Baya, La Dame aux roses, 1967. Gouache sur papier, 101 x 152 cm. - © Musée de l'Institut du monde arabe

 

Les couleurs vives jaillissent des formes cernées de noir, les lignes arabesques s’enlacent et montrent le chemin que l’œil du spectateur doit suivre à partir de raccourcis pour une perspective feinte dans une composition plane et non moins illusionniste. L’artiste utilise toujours le papier comme support et la peinture à l’eau comme médium, exigeant une exécution rapide et sans repentir grâce à une maîtrise du geste imparable. 

 

Baya, Conte 1 - La dame dans sa belle maison, 1947 © Archives nationales d'outre-mer, Aix-en-Provence

 

Baya, Conte 8 - Le lion. La mère réagit, 1947 © Archives nationales d'outre-mer, Aix-en-Provence
 

Les femmes de Baya sont rapidement reconnaissables à leurs yeux délicatement fendus en amande, le « regard fleur » selon Assia Djebar, souvent le visage représenté de profil et vêtues de riches étoffes les transformant en reines d’un royaume où règnent le bonheur et la paix. Mais l’art de Baya n’est ni à rattacher à l’art médiumnique ni à l’art naïf. Revendiquant la liberté que lui confère la peinture, Baya explique qu’elle aime cette évasion et insiste sur le caractère impérieux de son art. La femme est l’objet des premiers tracés de sa composition, les éléments s’ordonnent ensuite autour d’elle, les instruments de musique, les animaux, les fleurs… La couleur vient en dernier.

 

Nombre d’écrivains ou d’éminents critiques ont écrit sur l’œuvre de Baya.
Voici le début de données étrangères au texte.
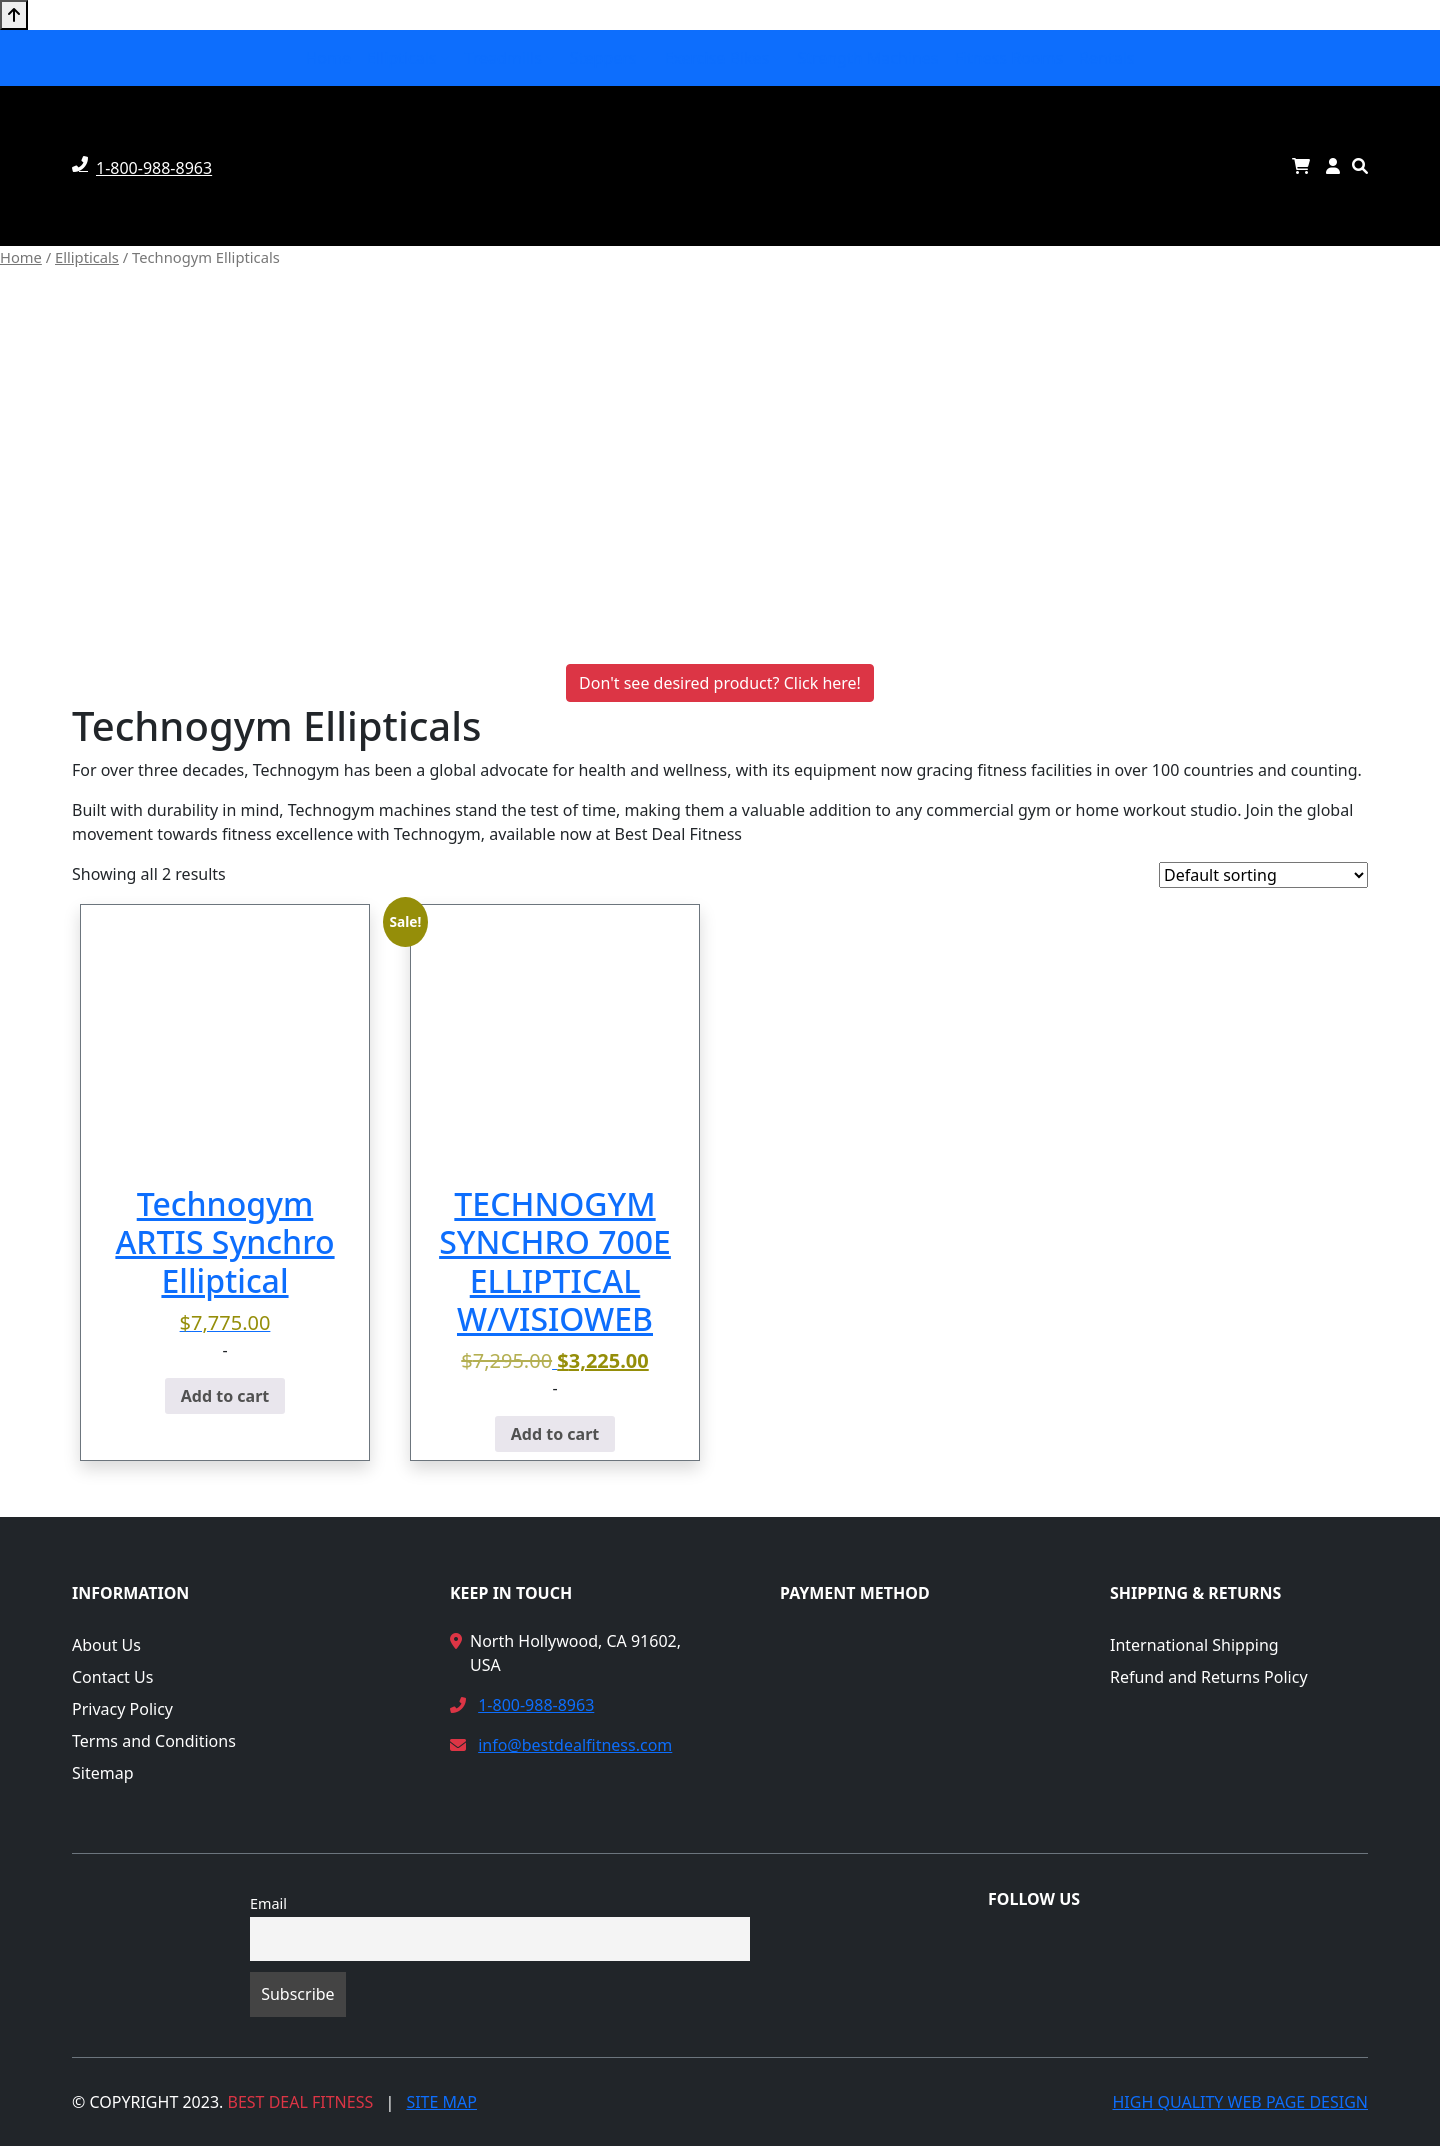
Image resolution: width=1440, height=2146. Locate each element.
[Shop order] (1263, 875)
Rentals (1106, 58)
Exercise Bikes (717, 58)
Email (268, 1903)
L’écrivaine et académicienne Assia Djebar voit en elle une miraculée, le premier maillon d’une « chaîne de séquestrées », ces femmes recluses dans une arrière-cour que personne ne vient voir, ces femmes qui ont sacrifié leur envie créatrice et artistique pour la maternité et la vie au foyer. Jean de Maisonseul s’interrogeait sur la connaissance innée de l’artiste des mystères du monde. André Breton emploie les qualificatifs de « reine » et de « fusée » disant de Baya qu’elle « tient et ranime le rameau d’or ».

 

Baya, Femme, oiseaux, grappe et fleurs, 1998. Gouache sur papier, 64,5 x 49,5 cm. © Coll. part.

 

« Baya, icône de la peinture algérienne. Femmes en leur jardin »

Institut du Monde arabe, jusqu’au 26 mars 2023.

Centre de la Vieille Charité, Marseille, du 11 mai au 24 septembre 2023.

Commissaires de l’exposition : Claude Lemand, Anissa Bouayed, Djamila Chakour.

 

 

Image de couverture : BAYA, Grande Frise, 1949 © Musée Réattu, Arles - Photo JP Rosseuw.